Neither hungry nor pained, but needing to gain
my parent’s interest, the cry expanded
to the edges of the field, to the ears

of the harvesters half a mile behind
us. I had been told to use a big voice
to let my relaxed baby lungs pump out

not only glottal wails but words of God.
If I’m loud, my message will sound urgent;
adults cannot escape that new-born noise—

they are powerless, forced to listen to babe
and carry the burden of his commands.
I needed milk and appreciated

the closeness of arms, like a normal boy,
the rest of my requests were too abstract

to be explained through moans and screams.
My words, booming, red-faced words did the trick.
What was the trick? A sermon and a song

before the awful funeral arrangements?
You have to die, otherwise the message
loses significance. What

message? I wanted to ask Him.
A talking baby should be remembered
long after a sermonising adult.

I don’t know what I did wrong, to deserve
such neglect from posterity. Called confessor, not
martyr, falsely, I wasted all three days.

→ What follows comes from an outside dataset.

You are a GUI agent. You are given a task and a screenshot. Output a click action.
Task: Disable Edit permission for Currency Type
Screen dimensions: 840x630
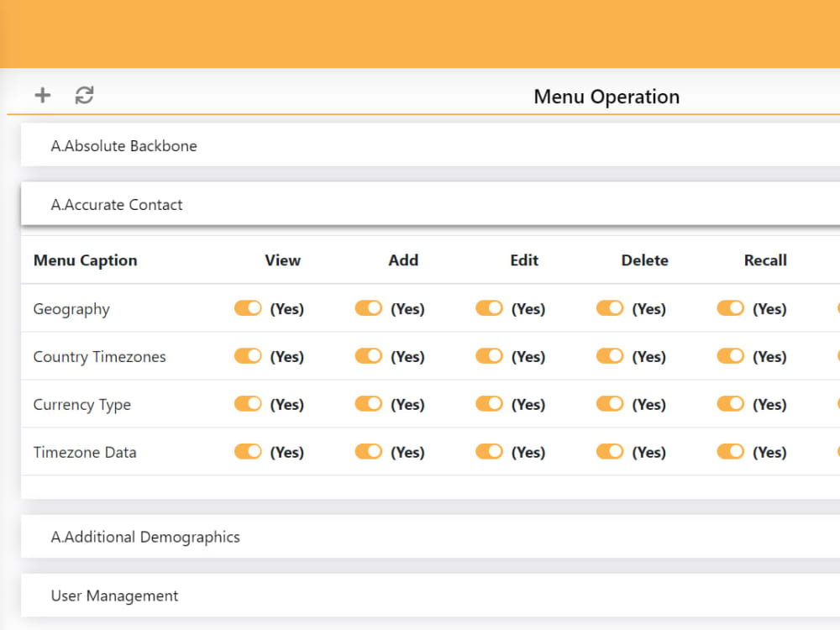click(x=488, y=404)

My church stood on the coast between Folkstone and Hythe.
Its small white spire called the fishermen to shore
showed them safe passage, between rocks and sand banks.
Profit from the fattest whiting went to me as thanks.

When the spire was firewood, foundations demolished
the fishermen put the rumbal whiting money
towards a Christmas Eve feast for families
of the workers. They should never have been called “Rumbal”

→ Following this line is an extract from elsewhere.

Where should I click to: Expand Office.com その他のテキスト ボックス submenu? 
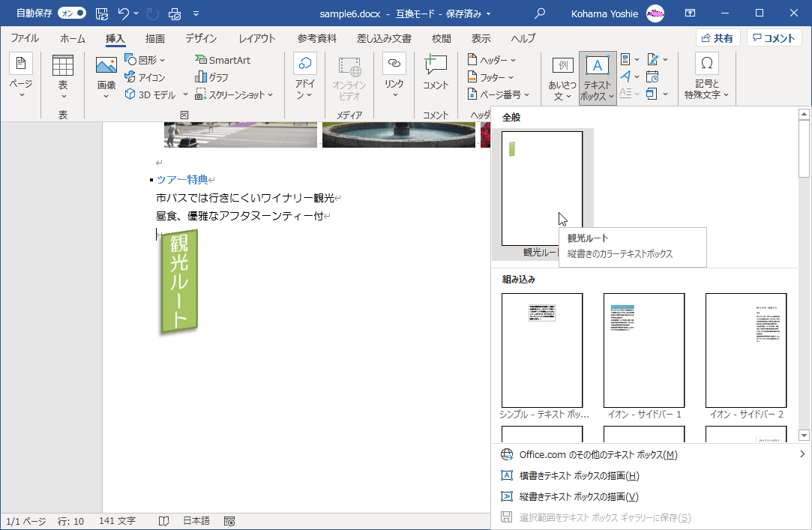[x=598, y=454]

rather “Navigation” or “Beacon”, and later
“Celebration” whiting. The fish were a sweet gesture,
I just wish they’d been for me. Who is Rumbal? a young
fisherboy might wonder. Who indeed. Not I.

Even the church of Saint Rumwold forgot over time.
Farfetched baby doesn’t need fish, can’t keep up a beacon
for the boats at night. What did he do to become a saint?
Confessor? Sermonising from the start? Poor parents.

One expects a few years before the child talks back.
Unbelievable. Rumbal. Unbelievable Rumwold.
From Folkstone there now runs a scenic road with a view
of the boat-flecked harbour. Nobody ever needed me.


I certainly did not die
of old age, but nor was I ill.
A doctor might say the body
does not die without a malfunction
which could be described as illness.

My vital organs switched off simultaneously
like machines on a timer. They functioned
perfectly, as they were always meant to,
every organ but one. My brain ticked faster
if anything. Sometimes guillotined heads

continue trying to talk as they roll sideways—
I am still trying to talk, even now, with nothing
but bones and even those forgotten. Baptised
babies go to Heaven, so I can only assume
that Widerin was incompetent.

I am hanging on now, somewhere,
watching. Bitter. Bitterly forgotten.
Let’s pool my meagre resources for a moment:
a missal and breviary in the Swedish State Archives
in Stockholm (don’t ask). Eight pence left

in Thomas Westall’s 1525 will—for the upkeep
of my long gone altar. A dedication to “Rumbald”
in Stoke Doyle. A Church of “Saint Runwald”
in Colchester, and Rumboldswyke, Sussex
with an 11th Century church, now, of course

dedicated to Saint Mary. Not remembered
even in my own village. Granted, I’ve never felt saintly.
I believe in Jesus just because I’ve met him—
anyone could do that. Otherwise I might be cynical.
(Really, I wouldn’t exist at all). Not a saint, no

but a martyr. This is a rare confession
from Rumwold the Confessor. Mostly, I am martyr
giving up my tiny life for the cause. I was not willing;
am I still clinging to the voice I should have lost long ago?
That would explain my disgraceful position now.